À ce sujet, la commissaire Danielle Tremblay a affirmé que la confidentialité était, pour la Commission, «l’un des grands sujets de préoccupation».

«À ne pas vouloir faire d’erreurs et ne pas vouloir briser les règles de confidentialité, on ne se partage pas l’information essentielle. Cela peut donc nous amener à faire d’autres erreurs dans l’intérêt de l’enfant. C’est un grand enjeu», a-t-elle soutenu.

La longueur des délais judiciaires, la place des enfants négligée dans les décisions et la lenteur du système à réagir sont autant d’autres constats qui ont été entendus lors de la plénière.

Au final, «l’enfant est souvent perdant», ont-ils conclu.

Propositions

La seconde partie était consacrée aux propositions.

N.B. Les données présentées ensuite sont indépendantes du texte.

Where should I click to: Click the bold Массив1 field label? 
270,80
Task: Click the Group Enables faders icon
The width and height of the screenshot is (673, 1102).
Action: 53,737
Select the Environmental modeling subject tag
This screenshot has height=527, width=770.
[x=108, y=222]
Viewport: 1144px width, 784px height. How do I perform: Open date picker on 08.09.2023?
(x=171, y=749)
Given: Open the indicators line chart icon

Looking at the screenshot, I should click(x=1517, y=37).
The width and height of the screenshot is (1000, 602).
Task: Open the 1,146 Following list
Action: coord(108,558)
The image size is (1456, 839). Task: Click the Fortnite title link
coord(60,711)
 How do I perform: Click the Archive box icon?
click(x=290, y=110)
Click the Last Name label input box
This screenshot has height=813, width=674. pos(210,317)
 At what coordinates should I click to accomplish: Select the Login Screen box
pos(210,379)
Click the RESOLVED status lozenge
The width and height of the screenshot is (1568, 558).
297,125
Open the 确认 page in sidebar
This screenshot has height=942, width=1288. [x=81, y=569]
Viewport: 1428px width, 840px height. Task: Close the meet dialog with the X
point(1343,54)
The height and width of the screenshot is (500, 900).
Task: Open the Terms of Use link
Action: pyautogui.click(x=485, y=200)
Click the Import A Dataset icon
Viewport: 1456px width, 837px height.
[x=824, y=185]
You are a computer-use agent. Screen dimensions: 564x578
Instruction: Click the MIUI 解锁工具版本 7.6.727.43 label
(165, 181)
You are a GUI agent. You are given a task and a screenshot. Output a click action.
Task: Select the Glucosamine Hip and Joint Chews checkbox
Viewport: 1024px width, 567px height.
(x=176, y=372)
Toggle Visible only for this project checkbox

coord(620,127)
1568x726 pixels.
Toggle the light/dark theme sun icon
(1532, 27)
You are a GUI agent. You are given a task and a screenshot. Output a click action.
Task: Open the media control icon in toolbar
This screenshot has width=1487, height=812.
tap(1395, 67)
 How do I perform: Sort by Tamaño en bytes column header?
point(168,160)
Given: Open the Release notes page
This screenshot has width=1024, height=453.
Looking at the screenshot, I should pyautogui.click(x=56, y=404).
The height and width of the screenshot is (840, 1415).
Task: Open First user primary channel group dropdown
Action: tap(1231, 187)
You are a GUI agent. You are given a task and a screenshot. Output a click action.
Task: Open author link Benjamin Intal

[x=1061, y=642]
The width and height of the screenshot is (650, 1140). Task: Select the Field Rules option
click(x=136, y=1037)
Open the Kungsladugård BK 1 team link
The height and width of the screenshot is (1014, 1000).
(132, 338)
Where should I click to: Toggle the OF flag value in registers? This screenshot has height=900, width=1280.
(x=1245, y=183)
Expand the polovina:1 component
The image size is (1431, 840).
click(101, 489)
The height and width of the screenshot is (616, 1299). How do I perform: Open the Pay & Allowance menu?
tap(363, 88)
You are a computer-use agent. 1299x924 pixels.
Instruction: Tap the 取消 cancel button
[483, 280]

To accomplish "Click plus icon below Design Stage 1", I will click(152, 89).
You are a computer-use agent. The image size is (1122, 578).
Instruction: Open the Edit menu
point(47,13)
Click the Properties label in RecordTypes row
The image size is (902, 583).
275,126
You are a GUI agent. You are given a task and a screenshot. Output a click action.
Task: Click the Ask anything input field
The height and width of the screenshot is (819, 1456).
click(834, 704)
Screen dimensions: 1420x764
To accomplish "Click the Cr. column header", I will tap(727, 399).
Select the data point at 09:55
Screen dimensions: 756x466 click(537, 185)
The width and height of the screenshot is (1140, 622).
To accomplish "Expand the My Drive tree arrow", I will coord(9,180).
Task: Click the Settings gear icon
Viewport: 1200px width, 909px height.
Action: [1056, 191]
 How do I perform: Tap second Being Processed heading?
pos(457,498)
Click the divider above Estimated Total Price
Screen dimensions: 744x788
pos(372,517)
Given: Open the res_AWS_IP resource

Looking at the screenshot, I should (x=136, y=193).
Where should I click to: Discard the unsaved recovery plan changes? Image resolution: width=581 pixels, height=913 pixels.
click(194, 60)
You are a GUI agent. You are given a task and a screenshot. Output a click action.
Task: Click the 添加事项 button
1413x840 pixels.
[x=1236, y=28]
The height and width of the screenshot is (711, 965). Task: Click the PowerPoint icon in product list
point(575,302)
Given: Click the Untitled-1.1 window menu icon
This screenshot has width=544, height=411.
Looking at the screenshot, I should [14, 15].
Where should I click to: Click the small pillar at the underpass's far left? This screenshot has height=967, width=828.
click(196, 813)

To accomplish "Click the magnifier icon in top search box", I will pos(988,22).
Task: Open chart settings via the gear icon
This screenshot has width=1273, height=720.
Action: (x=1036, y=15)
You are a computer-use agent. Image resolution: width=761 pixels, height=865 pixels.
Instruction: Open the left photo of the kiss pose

Voici en vrac quelques-unes d’entre elles.

– Favoriser une intervention intensive avant de procéder à un déplacement vers une nouvelle famille;

– Fonds d’urgence pour soutenir la transition vers la vie adulte;

– Plus grande participation du système scolaire via des campagnes de sensibilisation ciblées;

– Mettre sur pied des équipes multidisciplinaires pouvant analyser les dossiers à la lumière des diagnostics qui reçoivent, dans le but de mieux répartir les dossiers vers les services appropriés;

– Revoir la qualité des formations des intervenants, par exemple, comment capter le langage corporel;

– Pairage entre les nouveaux et les intervenants terrain d’expérience pendant un an;

– Éviter la présence des jeunes à certains postes stratégiques en attendant qu’ils acquièrent de l’expérience;

– Enlever un peu d’autonomie aux établissements et leur donner des règles à suivre plus strictes;

– Les intervenants doivent être imputables, comme tout le monde;

– Création d’un ombudsman de l’enfant;

– Instaurer une règle stipulant que l’avocat doit absolument rencontrer l’enfant 48 heures avant le Tribunal et non quelques minutes avant, comme c’est le cas présentement.

La Commission doit soumettre au gouvernement son rapport et ses recommandations, au plus tard le 30 novembre 2020.

Rappelons en terminant que la Commission spéciale sur les droits des enfants et la protection de la jeunesse a été constituée le 30 mai 2019 à la suite du tragique événement survenu à Granby un mois auparavant. Le gouvernement avait donc pris l’engagement d’entreprendre une réflexion qui porterait non seulement sur les services de protection de la jeunesse, mais également sur la loi qui l’encadre, sur le rôle des tribunaux, des services sociaux et des autres acteurs concernés.